For 11 months, the family of Hersh Goldberg-Polin tapped into reserves of strength that most people never need to find. We watched it firsthand, as parents of a hostage ourselves. Our 20-year-old son Edan, an American citizen who graduated from high school in Tenafly, N.J., was serving in the Israel Defense Forces near Gaza when Hamas took him captive on Oct. 7.
For 331 days, the world has failed our son and his fellow hostages: The Israeli government has abandoned them, too many countries have turned a blind eye, and while we’re grateful for the U.S. government’s steadfast support, its efforts have yet to yield results.
Last month, the world watched as Hersh’s parents, Jon Polin and Rachel Goldberg, told the story of their 23-year-old son at the Democratic National Convention. Ms. Goldberg, looking small next to the podium, and Mr. Polin, hunched over the microphone, spoke with emotion and clarity. With heavy hearts, we rewatched their speech on Sunday, hours after the world learned that the bodies of Hersh and five other hostages were recovered by the Israeli military in Gaza.
The result of Hamas’s cruelty and Israel’s indifference have now come to bear, and two people who have become family to us have paid the ultimate price.

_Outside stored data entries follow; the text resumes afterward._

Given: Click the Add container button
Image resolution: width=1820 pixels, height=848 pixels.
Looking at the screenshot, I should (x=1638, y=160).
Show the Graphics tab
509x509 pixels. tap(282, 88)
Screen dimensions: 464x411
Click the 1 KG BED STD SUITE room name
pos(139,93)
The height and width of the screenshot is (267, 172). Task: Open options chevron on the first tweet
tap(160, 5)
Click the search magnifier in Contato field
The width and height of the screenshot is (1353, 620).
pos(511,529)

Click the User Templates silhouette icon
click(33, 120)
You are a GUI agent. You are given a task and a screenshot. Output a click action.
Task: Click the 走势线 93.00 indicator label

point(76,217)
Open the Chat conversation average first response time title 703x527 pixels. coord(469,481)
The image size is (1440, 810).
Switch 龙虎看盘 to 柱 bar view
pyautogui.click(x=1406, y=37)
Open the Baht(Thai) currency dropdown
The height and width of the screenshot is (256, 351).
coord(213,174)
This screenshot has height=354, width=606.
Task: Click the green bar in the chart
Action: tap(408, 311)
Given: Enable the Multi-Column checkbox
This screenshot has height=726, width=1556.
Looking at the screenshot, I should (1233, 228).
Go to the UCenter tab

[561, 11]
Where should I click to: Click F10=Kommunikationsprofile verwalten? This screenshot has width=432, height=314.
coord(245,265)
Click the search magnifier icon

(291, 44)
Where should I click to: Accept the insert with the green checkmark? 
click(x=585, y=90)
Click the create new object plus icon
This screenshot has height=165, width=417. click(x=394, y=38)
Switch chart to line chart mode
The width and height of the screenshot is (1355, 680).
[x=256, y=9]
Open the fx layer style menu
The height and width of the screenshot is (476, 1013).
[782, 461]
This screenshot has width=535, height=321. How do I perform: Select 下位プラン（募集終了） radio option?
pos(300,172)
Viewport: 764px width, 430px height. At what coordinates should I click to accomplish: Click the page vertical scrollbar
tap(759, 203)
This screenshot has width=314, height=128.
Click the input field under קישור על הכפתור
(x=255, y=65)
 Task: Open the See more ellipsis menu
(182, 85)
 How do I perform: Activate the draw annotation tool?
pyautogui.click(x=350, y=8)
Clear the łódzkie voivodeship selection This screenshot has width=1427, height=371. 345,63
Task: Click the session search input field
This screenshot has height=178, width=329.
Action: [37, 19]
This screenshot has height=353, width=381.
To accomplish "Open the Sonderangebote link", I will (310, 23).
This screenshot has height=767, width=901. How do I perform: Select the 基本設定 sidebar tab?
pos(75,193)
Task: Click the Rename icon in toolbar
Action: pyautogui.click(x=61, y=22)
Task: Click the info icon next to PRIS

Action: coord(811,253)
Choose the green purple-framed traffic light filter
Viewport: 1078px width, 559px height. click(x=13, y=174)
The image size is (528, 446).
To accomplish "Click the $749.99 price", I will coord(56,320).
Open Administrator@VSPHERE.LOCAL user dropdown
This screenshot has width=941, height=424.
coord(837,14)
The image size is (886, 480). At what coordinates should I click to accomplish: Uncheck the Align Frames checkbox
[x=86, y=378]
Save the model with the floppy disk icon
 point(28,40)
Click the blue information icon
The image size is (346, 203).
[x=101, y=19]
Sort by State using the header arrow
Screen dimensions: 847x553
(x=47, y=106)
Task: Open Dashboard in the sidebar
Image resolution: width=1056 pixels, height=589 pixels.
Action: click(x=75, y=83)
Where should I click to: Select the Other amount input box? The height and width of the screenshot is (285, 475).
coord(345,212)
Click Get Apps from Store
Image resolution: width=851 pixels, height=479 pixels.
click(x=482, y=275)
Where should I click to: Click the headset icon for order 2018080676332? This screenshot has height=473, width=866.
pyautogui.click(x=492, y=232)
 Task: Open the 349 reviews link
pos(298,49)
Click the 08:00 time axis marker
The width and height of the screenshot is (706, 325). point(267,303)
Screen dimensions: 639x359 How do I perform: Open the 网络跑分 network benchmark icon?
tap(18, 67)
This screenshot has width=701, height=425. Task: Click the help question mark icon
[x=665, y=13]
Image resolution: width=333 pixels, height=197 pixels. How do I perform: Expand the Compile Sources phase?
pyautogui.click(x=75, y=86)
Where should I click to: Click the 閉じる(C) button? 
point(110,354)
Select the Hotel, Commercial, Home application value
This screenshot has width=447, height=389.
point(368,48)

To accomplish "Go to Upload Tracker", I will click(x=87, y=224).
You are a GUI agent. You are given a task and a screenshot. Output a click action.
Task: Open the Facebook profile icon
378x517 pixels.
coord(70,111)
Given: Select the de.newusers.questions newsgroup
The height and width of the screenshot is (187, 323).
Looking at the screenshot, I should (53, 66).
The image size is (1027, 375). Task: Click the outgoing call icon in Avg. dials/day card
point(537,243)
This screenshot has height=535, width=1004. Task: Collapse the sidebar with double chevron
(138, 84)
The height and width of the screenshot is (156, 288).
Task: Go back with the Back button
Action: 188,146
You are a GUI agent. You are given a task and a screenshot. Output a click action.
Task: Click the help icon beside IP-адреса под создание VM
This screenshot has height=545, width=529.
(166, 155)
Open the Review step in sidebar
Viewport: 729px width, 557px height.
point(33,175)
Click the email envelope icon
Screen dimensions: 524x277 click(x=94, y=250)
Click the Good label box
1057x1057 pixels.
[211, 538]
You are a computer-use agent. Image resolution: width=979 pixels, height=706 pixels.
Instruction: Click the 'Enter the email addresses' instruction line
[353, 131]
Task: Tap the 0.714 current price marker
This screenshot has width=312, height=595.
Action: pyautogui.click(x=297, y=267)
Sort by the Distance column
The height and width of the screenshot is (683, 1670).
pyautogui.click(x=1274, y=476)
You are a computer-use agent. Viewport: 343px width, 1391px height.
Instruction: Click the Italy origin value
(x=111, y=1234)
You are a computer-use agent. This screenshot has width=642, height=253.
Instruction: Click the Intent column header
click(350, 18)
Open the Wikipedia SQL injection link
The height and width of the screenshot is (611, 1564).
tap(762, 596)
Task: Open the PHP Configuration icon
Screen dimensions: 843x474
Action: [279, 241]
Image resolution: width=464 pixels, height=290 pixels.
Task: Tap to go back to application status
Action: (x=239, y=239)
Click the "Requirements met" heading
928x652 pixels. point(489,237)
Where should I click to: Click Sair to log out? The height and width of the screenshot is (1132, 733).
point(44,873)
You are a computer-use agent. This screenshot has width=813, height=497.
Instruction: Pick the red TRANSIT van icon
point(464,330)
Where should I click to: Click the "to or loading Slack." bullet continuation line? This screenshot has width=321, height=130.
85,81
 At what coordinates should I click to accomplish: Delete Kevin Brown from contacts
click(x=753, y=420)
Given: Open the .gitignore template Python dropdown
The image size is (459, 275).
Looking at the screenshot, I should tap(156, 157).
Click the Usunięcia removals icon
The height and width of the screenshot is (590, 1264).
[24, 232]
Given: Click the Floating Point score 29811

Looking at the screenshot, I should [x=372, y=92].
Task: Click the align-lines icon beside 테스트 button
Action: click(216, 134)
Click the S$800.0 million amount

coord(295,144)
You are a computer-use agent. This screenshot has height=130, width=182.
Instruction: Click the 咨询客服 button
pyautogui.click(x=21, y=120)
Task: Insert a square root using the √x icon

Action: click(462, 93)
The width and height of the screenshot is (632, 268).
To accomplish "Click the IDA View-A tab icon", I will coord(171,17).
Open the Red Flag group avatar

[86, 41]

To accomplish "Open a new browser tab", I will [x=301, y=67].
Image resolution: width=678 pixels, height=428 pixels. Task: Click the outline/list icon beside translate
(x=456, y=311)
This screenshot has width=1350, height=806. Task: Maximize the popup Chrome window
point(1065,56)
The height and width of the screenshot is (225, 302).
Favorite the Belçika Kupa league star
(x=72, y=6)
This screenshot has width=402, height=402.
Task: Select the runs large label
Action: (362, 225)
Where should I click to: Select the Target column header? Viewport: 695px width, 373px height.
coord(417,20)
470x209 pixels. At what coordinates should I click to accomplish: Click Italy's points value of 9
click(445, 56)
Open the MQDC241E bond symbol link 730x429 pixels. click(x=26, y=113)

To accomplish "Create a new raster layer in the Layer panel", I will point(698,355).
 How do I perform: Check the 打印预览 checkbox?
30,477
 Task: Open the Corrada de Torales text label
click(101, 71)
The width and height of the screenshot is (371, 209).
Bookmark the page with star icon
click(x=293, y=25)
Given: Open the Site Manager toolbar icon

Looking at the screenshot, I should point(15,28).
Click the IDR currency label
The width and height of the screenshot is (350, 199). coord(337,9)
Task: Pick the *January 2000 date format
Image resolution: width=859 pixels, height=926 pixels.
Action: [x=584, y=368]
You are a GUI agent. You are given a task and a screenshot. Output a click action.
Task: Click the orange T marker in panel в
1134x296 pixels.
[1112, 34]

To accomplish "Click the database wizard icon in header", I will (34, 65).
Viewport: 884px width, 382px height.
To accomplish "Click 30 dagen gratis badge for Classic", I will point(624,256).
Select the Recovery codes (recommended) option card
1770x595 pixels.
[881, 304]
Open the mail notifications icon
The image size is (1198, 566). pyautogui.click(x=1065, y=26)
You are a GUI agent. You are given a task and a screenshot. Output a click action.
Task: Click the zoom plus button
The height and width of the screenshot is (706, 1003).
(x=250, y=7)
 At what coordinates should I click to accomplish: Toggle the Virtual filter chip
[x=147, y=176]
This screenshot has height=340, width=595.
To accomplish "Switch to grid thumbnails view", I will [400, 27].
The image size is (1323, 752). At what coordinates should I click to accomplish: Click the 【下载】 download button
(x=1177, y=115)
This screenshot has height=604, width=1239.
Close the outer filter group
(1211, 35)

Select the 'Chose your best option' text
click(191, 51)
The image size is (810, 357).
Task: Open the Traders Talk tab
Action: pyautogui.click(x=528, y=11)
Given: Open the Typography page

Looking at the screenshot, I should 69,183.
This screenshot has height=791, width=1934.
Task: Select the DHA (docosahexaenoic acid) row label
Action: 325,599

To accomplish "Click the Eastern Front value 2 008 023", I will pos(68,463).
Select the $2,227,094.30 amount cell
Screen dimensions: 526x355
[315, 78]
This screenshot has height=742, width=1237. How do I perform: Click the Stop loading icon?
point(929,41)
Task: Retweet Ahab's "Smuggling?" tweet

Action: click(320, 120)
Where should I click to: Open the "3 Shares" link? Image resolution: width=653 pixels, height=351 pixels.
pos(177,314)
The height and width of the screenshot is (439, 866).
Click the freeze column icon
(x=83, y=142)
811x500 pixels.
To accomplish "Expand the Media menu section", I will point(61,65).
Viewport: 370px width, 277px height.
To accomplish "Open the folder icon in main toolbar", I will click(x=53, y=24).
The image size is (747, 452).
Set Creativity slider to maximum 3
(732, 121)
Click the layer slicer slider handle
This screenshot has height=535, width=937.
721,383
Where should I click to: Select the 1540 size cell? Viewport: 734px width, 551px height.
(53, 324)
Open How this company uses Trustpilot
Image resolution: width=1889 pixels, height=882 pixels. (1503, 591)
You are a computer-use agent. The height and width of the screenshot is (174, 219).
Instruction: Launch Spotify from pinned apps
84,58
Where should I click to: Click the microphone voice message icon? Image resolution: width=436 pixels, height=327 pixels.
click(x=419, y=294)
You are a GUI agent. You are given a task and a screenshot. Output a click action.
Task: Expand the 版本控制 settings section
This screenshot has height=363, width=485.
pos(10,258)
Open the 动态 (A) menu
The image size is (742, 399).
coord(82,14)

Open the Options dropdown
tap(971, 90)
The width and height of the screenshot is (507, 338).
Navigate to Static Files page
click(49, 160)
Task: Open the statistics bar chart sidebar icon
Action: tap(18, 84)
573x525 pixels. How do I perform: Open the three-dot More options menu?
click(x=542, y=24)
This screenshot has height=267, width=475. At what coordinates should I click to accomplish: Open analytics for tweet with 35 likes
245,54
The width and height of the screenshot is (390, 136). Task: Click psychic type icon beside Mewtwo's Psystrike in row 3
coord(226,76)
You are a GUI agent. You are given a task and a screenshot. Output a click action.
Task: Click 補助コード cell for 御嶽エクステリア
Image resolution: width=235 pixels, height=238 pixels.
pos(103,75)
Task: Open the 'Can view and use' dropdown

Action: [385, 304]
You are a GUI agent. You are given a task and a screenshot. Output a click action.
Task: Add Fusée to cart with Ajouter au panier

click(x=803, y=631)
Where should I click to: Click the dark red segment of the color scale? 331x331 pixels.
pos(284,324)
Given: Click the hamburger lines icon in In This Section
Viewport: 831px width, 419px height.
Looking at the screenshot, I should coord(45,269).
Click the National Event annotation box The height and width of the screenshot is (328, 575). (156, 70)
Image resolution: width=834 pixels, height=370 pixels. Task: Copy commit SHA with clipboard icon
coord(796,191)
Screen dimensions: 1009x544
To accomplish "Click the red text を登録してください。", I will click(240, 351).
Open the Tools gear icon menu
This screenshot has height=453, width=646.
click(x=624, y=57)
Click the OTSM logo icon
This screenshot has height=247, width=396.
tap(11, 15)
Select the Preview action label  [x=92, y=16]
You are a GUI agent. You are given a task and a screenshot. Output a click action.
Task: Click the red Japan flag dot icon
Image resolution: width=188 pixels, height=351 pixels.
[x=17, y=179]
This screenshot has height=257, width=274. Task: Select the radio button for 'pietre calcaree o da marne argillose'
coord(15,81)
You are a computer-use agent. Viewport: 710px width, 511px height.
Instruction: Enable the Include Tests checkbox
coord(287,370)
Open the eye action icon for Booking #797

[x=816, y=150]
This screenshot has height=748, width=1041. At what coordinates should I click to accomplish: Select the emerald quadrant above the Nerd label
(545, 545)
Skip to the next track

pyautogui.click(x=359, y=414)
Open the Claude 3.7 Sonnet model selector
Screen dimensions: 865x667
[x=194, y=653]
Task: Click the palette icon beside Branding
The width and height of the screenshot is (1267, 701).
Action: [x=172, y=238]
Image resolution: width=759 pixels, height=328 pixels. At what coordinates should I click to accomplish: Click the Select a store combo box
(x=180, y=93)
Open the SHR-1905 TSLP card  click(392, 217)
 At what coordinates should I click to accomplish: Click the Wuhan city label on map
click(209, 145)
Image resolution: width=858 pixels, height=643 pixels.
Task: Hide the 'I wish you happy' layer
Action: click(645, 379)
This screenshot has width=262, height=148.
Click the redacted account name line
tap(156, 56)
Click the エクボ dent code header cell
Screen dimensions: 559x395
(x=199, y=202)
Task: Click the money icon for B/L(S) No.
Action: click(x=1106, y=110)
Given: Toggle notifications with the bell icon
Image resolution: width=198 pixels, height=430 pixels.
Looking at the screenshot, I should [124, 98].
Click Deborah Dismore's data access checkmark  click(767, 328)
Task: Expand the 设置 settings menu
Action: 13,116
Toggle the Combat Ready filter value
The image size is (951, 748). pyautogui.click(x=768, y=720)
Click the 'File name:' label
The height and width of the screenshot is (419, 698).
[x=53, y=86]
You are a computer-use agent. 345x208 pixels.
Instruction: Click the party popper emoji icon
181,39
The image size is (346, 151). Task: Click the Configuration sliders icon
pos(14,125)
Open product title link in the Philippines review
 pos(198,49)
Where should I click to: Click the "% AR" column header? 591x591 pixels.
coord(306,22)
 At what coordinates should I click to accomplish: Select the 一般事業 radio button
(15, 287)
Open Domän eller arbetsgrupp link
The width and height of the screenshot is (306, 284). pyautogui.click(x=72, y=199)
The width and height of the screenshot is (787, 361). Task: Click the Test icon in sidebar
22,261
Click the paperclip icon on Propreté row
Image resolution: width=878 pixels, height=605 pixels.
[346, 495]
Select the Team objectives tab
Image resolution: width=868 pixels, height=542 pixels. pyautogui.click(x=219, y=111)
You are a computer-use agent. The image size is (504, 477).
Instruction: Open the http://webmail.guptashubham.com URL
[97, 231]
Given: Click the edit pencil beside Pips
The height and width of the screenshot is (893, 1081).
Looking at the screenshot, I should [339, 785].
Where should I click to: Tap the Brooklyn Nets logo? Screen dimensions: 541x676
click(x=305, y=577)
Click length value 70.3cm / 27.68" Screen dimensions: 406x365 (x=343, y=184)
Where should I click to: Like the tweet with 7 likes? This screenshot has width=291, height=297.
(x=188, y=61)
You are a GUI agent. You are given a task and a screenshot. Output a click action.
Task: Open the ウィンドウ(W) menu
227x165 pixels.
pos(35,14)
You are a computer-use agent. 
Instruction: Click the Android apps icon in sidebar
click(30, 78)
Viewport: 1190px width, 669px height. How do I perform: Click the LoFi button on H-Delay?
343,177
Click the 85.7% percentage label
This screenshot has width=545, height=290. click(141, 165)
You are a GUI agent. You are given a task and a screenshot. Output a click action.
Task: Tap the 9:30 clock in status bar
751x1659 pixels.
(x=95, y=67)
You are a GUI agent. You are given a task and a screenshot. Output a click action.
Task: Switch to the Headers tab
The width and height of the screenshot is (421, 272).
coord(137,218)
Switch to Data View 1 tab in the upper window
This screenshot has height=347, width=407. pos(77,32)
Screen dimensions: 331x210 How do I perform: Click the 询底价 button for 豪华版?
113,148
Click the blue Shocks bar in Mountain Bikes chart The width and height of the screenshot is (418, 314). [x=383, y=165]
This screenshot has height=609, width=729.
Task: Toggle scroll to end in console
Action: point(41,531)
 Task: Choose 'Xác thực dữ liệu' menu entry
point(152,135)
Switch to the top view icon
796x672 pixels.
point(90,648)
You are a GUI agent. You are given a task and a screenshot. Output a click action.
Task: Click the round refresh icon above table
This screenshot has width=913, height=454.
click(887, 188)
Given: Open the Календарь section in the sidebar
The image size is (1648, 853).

Hersh’s brutal killing has us racked with pain for the Goldberg-Polins and fear that our own son Edan will soon meet the same fate.
None of this had to happen.
Since October, we — along with Jon, Rachel, and other hostage families — have warned that our loved ones could be killed in captivity without a deal to bring them home. Every day as captives puts their lives more at risk.
And yet, after one hopeful but temporary cease-fire agreement that released more than 100 hostages, we have only experienced delay after delay.
Prime Minister Benjamin Netanyahu is reportedly prioritizing keeping Israeli forces deployed on the Philadelphi Corridor, a strip of land on the border of Gaza and Egypt, a condition many say threatens the chance to bring home the remaining hostages. The killing of Hersh, Eden Yerushalmi, Carmel Gat, Almog Sarusi, Alexander Lobanov, and Ori Danino proves that Mr. Netanyahu can no longer hold up this deal. Our window to rescue the hostages is closing, and the prime minister is fastening the latch.
Our depths of devastation have had moments of light. Just a little over four months ago, Hamas released a video of Hersh, the first proof of life his family has received since his kidnapping from the Nova music festival. He gestured at the camera with an arm blown off during Hamas’s attack that day, his face gaunt. Despite the shock of his appearance, this video was a sign of hope for the Goldberg-Polins, for our family, and for the families of all those lost in the dungeons of Hamas captivity. Hersh was alive, and other hostages might be, too.
But on Saturday night, Israeli forces announced that Hamas terrorists had executed Hersh and the five other hostages. Their bodies were found less than a mile from where the Bedouin-Israeli hostage Farhan al-Qadi was rescued last week. According to the Israeli military, they were killed by their captors not long before Israeli forces recovered their bodies. Who knows how close Hersh was to coming home alive?
We live in agony each day that passes without our son. We have grieved the loss of every hostage, including the Americans Judih Weinstein, Gadi Haggai and Itay Chen, who were killed on Oct. 7 and dragged back to Gaza. But until yesterday, we hung on to the hope that the other hostages were alive. We knew that hope was not a guarantee. We knew we were closer to losing it every time another round of negotiations failed. As Rachel Goldberg has said: “Hope is mandatory.”
We still believe that today, but our hope is running out.
It’s not just the fear of losing our son that now keeps us up at night. It’s the fact that his murder is becoming the more probable outcome, and we have no faith in Mr. Netanyahu’s will to change that. We met with him in Washington, D.C., in July and he promised he would get a deal done to secure a cease-fire and the hostages’ release. We struggle to see that any holdup could ever be worth these lives.
Mr. Prime Minister, we demand you uphold our shared Jewish values and prioritize the hostages, whose lives remain in your hands. Tikkun olam means “repair the world” in Hebrew and is the core of what it means to be Jewish. We’re counting on you to help repair the world, bring the hostages home and end all the suffering that this war has caused once and for all.